- Born: Richard Murrell
- Origin: Detroit, Michigan, United States
- Genres: Rock, hip hop
- Occupations: Guitarist, Vocalist
- Instrument: Guitar
- Years active: 1991–present
- Label: Psychopathic

= Legz Diamond =

Richard Murrell is an American guitarist and singer from Detroit, Michigan, United States, better known as Legz Diamond. A former member of the rock band Coup Detroit, Murrell is best known as an affiliate of the hip hop duo Insane Clown Posse, for which he has provided production work, guitar and backing vocals and has also served as a Ring Announcer on their JCW wrestling tours. In 2013, Murrell signed as a solo artist with Psychopathic Records.

== Career ==
Murrell served as the guitarist of the rock band Coup Detroit during the 1990s. Producer Mike E. Clark introduced Insane Clown Posse to Coup Detroit in the hopes that Joseph Bruce would sign Coup Detroit to his label, Psychopathic Records; however, Bruce found the band unimpressive, except for Murrell's guitar playing. In spite of not liking the band, Insane Clown Posse agreed to record a guest appearance for Coup Detroit's 1996 self-titled album, on the track "Get Your Ass Off The Couch". Murrell also recorded guitar playing and backing vocals for ICP's 1995 album Riddle Box. Bruce wanted Murrell to leave Coup Detroit and form a supergroup consisting of Murrell and local Detroit musicians. This did not happen, but Murrell eventually left Coup Detroit and joined Psychopathic Records as an employee, as well as contributing guitar work and backing vocals on further Insane Clown Posse albums, including The Great Milenko. 2000 saw Murrell contribute to ICP's Bizaar and Bizzar albums and Twiztid's Freek Show album. In Bruce's 2003 book Behind the Paint, he stated that Murrell no longer worked full-time with Psychopathic, though he continued to contribute production work.

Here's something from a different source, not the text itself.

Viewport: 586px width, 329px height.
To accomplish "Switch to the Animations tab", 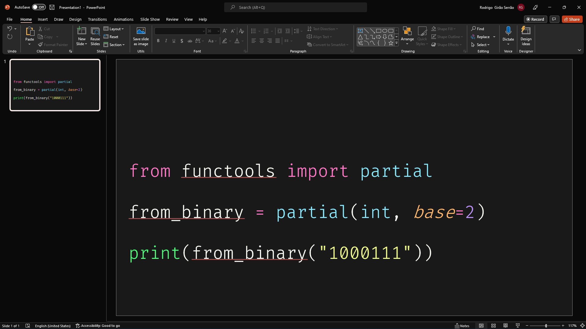I will tap(123, 19).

In 2004, Murrell contributed to ICP's Hell's Pit album. In 2011, Murell played guitar on Kottonmouth Kings' Sunrise Sessions album. In 2012, Murell made an appearance on Psychopathic's fourth "Psypher". In 2013, it was announced that Murell would sign with Psychopathic Records as an artist and release the album 9 Pistolas, a collaboration with the Purple Gang (Jumpsteady and Sugar Slam). The album will feature guest appearances from Bushwick Bill and Cold 187um.